THE TASK
Put every line of the records below into a Markdown table with the columns Row and Line, numbering each row and leaving out blank lines.

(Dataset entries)
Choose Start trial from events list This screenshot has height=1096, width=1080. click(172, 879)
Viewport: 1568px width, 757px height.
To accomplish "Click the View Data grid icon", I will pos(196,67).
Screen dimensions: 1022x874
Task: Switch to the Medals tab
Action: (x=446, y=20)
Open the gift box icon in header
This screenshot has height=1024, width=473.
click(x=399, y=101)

SOLUTION BELOW
| Row | Line |
|---|---|
| 1 | Choose Start trial from events list This screenshot has height=1096, width=1080. click(172, 879) |
| 2 | Viewport: 1568px width, 757px height. |
| 3 | To accomplish "Click the View Data grid icon", I will pos(196,67). |
| 4 | Screen dimensions: 1022x874 |
| 5 | Task: Switch to the Medals tab |
| 6 | Action: (x=446, y=20) |
| 7 | Open the gift box icon in header |
| 8 | This screenshot has height=1024, width=473. |
| 9 | click(x=399, y=101) |